WORK ORDER
Upon reaching the line that contains "The height and" in the records below, begin repeating every line exactly through the last one, skipping pictures.

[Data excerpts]
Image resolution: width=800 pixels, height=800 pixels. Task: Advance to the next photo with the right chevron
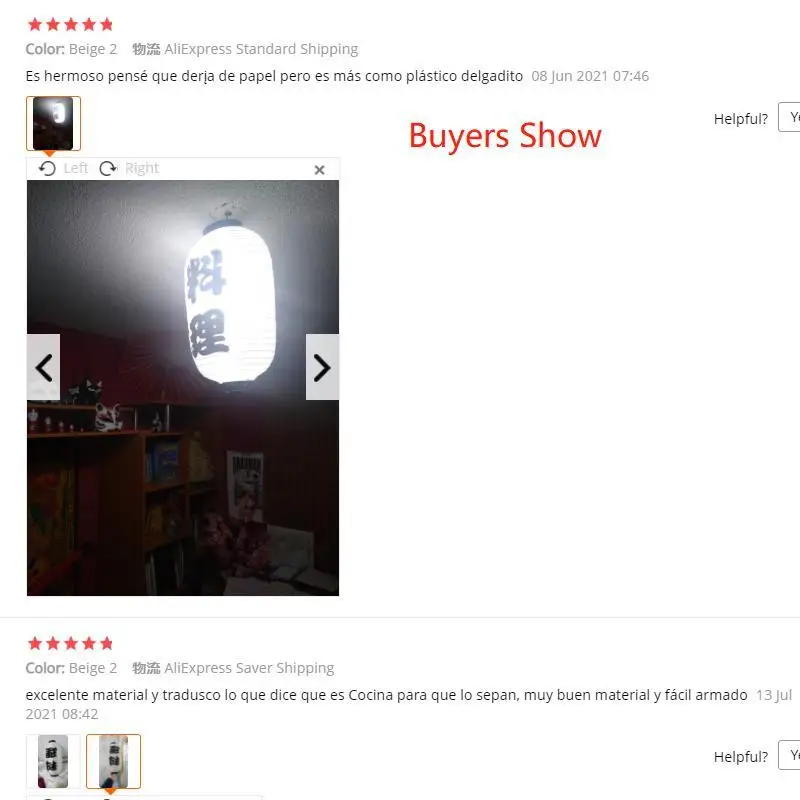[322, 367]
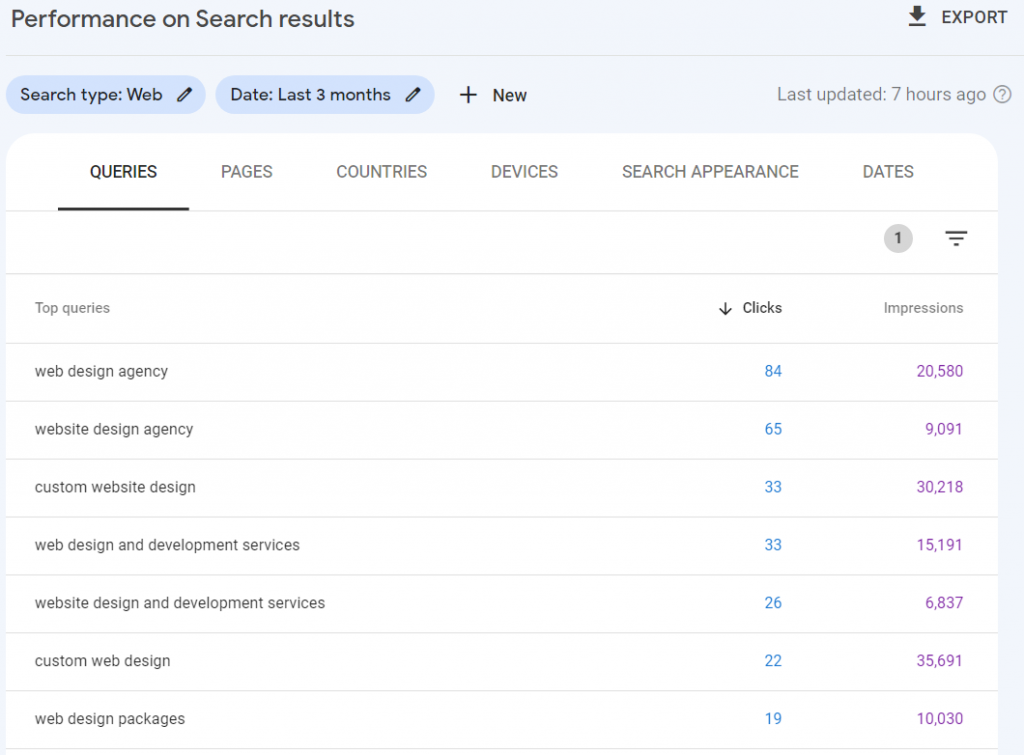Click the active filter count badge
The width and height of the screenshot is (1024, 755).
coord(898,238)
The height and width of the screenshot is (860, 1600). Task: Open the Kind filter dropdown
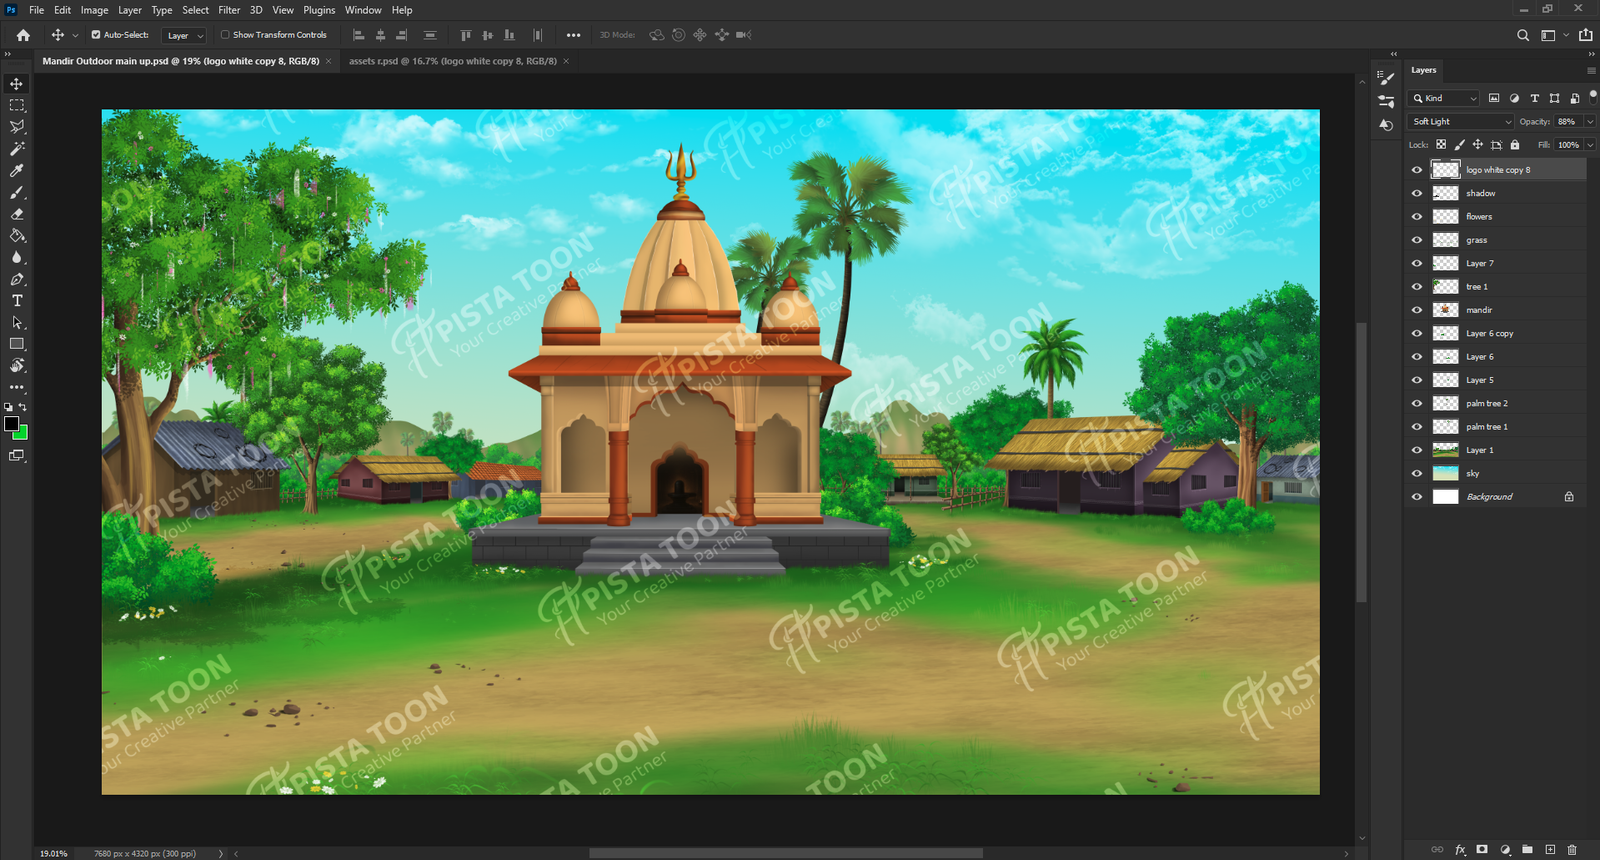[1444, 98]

ANSWER SPACE
The height and width of the screenshot is (860, 1600). Task: Open the Kind filter dropdown
[1444, 98]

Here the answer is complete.